Doctor Francisco Lopera and a New Way to Treat Alzheimer's
Currently, five major research projects are seeking to develop drugs to treat Alzheimer’s. Four of them are being developed in the United States and one in Colombia. The latter is directed by Dr. Francisco Lopera, who has made amazing progress in the 30 years he’s been studying this disease.
The difference between Dr. Francisco Lopera’s work and that of other researchers is the fact that, partly by chance and partly due to constant searching, he found a new way to tackle the disease. This method is related to genetic peculiarities he found in one of his patients.
Alzheimer’s is a type of dementia that causes great suffering to people who suffer from it, as well as their families. The progressive loss of memory and different abilities is equivalent to a slow death of identity, life projects, and a reason to live. Many people in the world are waiting, if not for a cure, at least for a more effective way to treat Alzheimer’s than the current ones.
The research of Dr. Francisco Lopera
Dr. Francisco Lopera leads a research project in which he has worked with the National Institutes of Health (NIH) of the United States, the Banner Alzheimer’s Institute, the Genentech company, and, more recently, with experts from Massachusetts General Hospital and the Schepens Eye Research Institute. The headquarters of their work is the University of Antioquia in Colombia.
He spent a lot of time trying to develop a treatment for Alzheimer’s. Scientists have made important advances, but the drugs that are on the market are limited. For this reason, and for some years now, research has been focusing on prevention rather than cure.
For the time being, there are increasingly sound methods of early detection. However, these are sophisticated procedures that aren’t yet available to everyone and are only used in research groups. But it‘s likely that they’ll soon be available to everyone, which is a great step forward.
A different avenue for research
Dr. Francisco Lopera has found a new avenue for research and, hopefully, this will enable doctors to treat Alzheimer’s disease better. It all started in 1984, when he was a neurology resident. A patient who was only 47 years old and already in the advanced stages of this disease went to see him. As he looked into his case, he learned that this patient’s father, grandfather, and uncles had also suffered the same thing.
This led him to do a genealogy of this family and, by doing so, he found the first family group with a hereditary form of Alzheimer’s. Later, as a researcher, he found two other families with the same characteristics. Eleven years after that first finding, his working group proved that it was indeed Alzheimer’s and that, in this case, the disease was due to a gene mutation.

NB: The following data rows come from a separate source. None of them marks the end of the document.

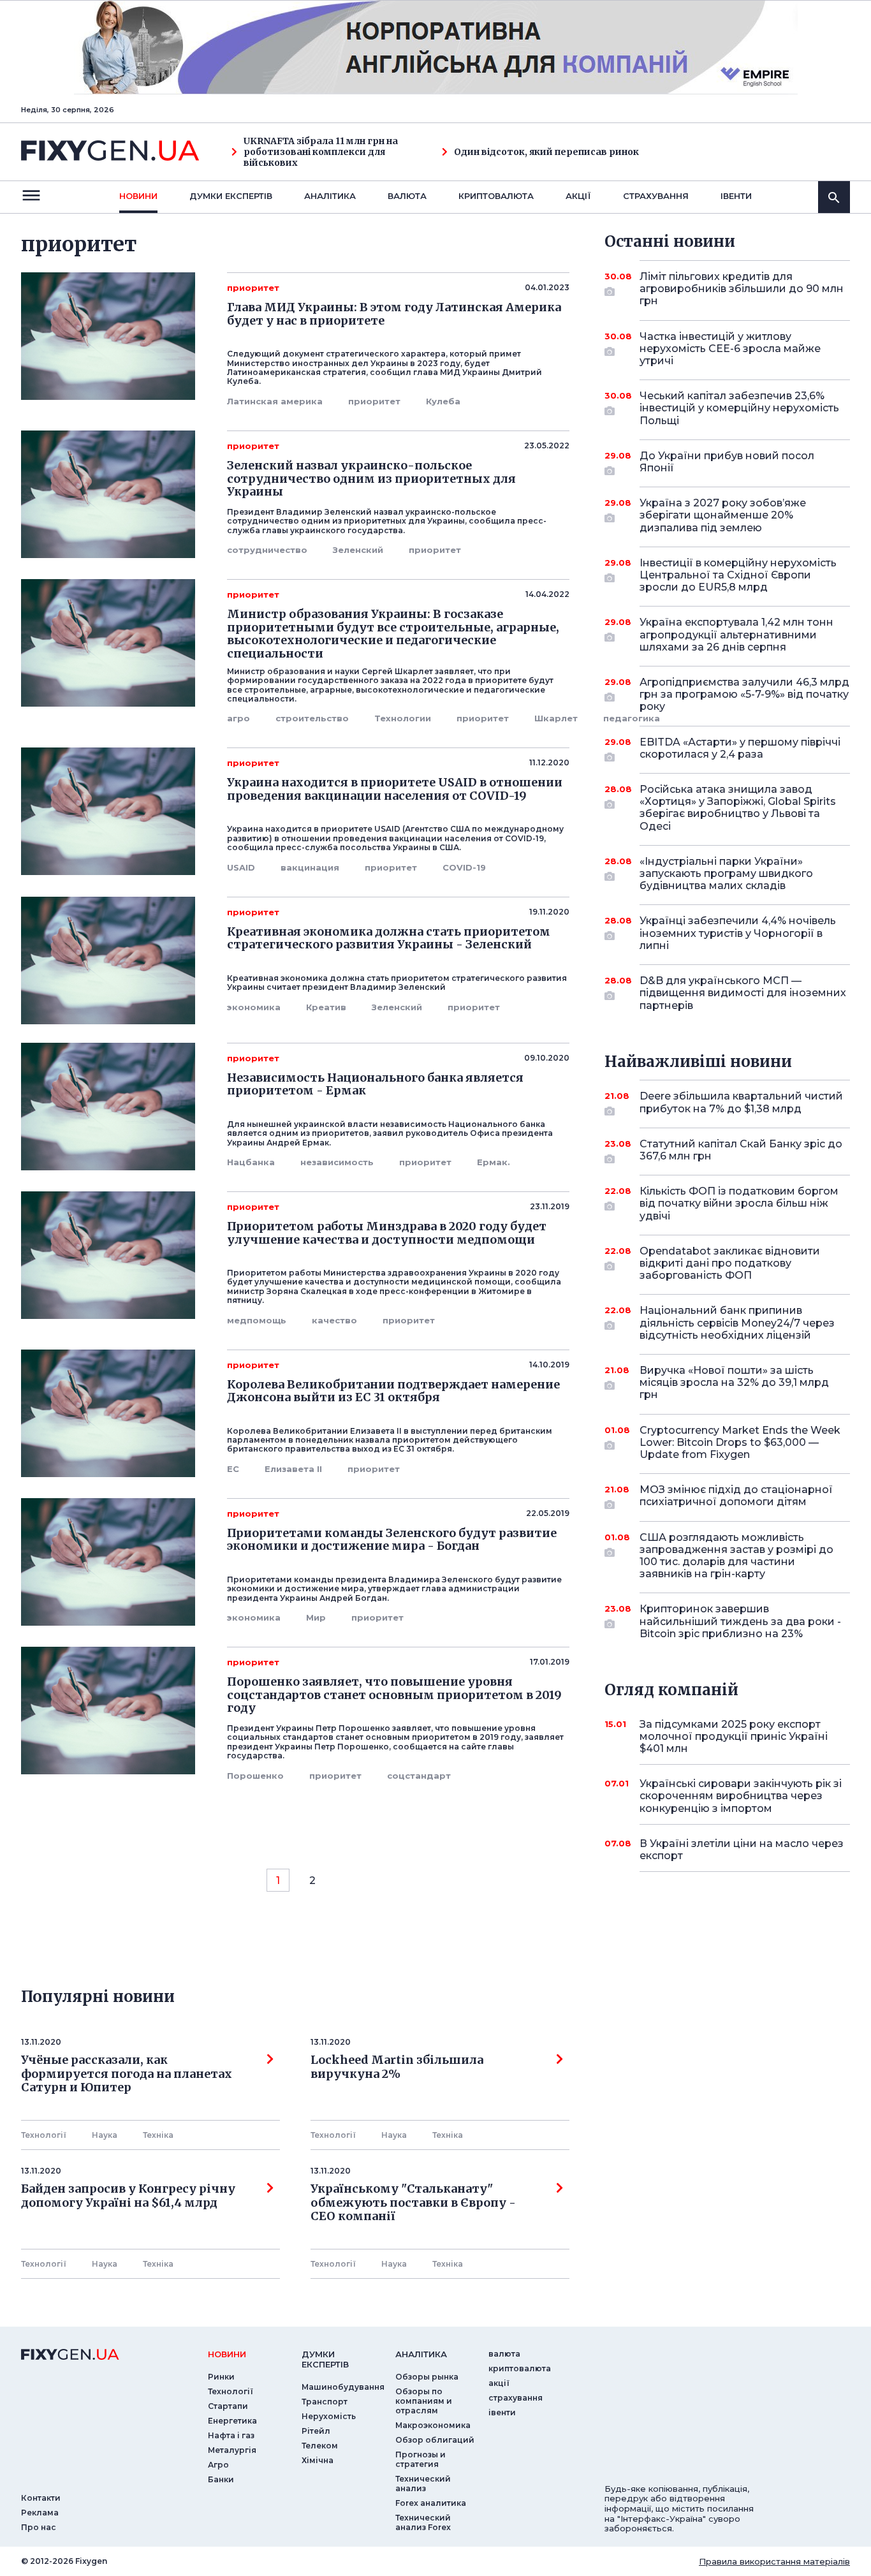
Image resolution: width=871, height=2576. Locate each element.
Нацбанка (251, 1162)
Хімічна (317, 2460)
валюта (407, 196)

Years went by and new cases appeared. In all of them, they found the same characteristics. They called it “paisa mutation” because there were no other references in the world to this one. Paisa refers specifically to a people group who inhabit the northern part of Colombia in the Andes.
However, the really amazing part of this investigation still hadn’t occurred.
New ways to treat Alzheimer’s
Dr. Lopera explains that, with Alzheimer’s disease, there’s a kind of accumulation of “garbage” in the brain. It’s made up of a protein called amyloid. Fragments of it stick together and form a kind of “glue” that sticks to the neurons and causes a number of malfunctions in the brain. The other part of the “garbage” is tau, which wraps around the neuron, “locks” it up, and kills it. Tau is more harmful.
Now, one of the patients treated by Dr. Francisco Lopera was a member of one of the families that had the mutation and she developed it herself. However, unlike all her relatives, she didn’t develop the disease early on. In fact, her first symptoms didn’t manifest until she was in her 70s. Her case was completely exceptional, which is why the research focused on her.
After careful studies in Boston, experts found that the patient’s brain was filled with amyloid, even more than in other cases. However, she had very little tau. The research allowed them to verify that, in this particular patient, another mutation inhibited the production of tau and this was what delayed the progression of the disease.
The journal Nature published the article, which opened up a whole new avenue of research to treat Alzheimer’s. Experts believe that, based on the information gathered with this patient, it would be possible to develop gene therapy, replicating this genetic information in other people. Experts also consider developing a drug to mimic the mechanism of the protective mutation.